行 - buffer[bytes] = NULL 给了我一个警告:从 NULL 转换为非指针类型 'char'。我如何摆脱这个警告?
回答by Xeo
Don't use NULL? It's generally reserved for pointers, and you don't have a pointer, only a simple char. Just use \0(null-terminator) or a simple 0.

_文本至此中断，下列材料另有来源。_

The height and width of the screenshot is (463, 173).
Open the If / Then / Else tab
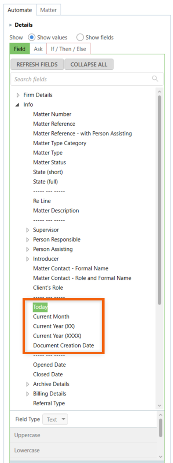coord(68,49)
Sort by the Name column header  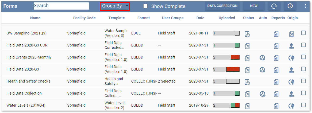(35, 18)
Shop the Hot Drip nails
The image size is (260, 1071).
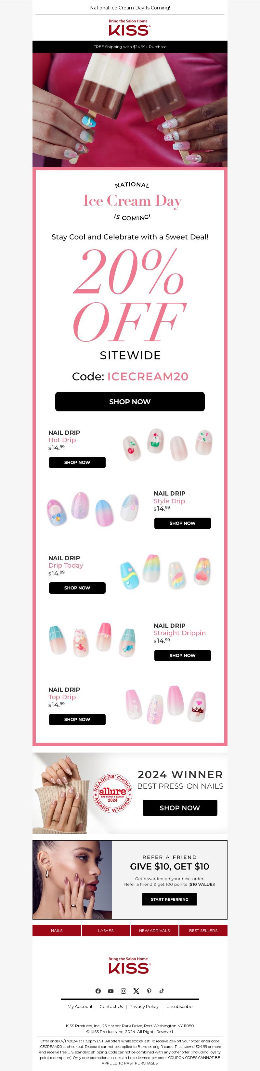tap(77, 462)
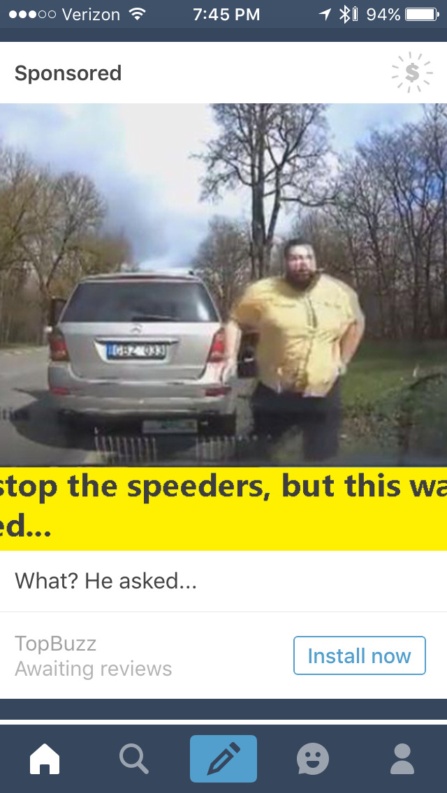Go to the Account person icon

tap(402, 759)
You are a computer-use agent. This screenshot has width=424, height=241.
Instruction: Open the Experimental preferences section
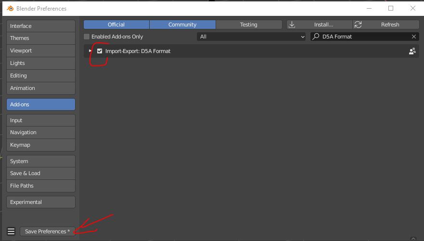click(x=41, y=202)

不使用NULL?它通常为指针保留,并且您没有指针,只有一个简单的char. 只需使用\0(null-terminator) 或简单的0.
回答by iammilind
buffer[bytesRead] = 0;// NULL is meant for pointers
buffer[bytesRead] = 0;// NULL 用于指针
As a suggestion, if you want to avoid copying and all then, below can be considered.
作为建议,如果您想避免复制等等,可以考虑以下内容。
int myFunc (std::string &value)
{
s.resize(fileSize);
char *buffer = const_cast<char*>(s.c_str());
//...
value[bytesRead] = 0;
return 0;
}
回答by ninjalj
NULL≠ NUL.
NULL≠ NUL。
NULLis a constant representing a null pointer in C and C++.
NULL是一个常量,表示 C 和 C++ 中的空指针。
NULis the ASCII NUL character, which in C and C++ terminates strings and is represented as \0.
NUL是 ASCII NUL 字符,它在 C 和 C++ 中终止字符串并表示为\0.
You can also use In C++, character constants are type 0, which is exactly the same as \0, since in C character literals have inttype.char.
您也可以使用在 C++ 中,字符常量是 type 0,它与 完全相同\0,因为在 C 字符文字中有int类型。char。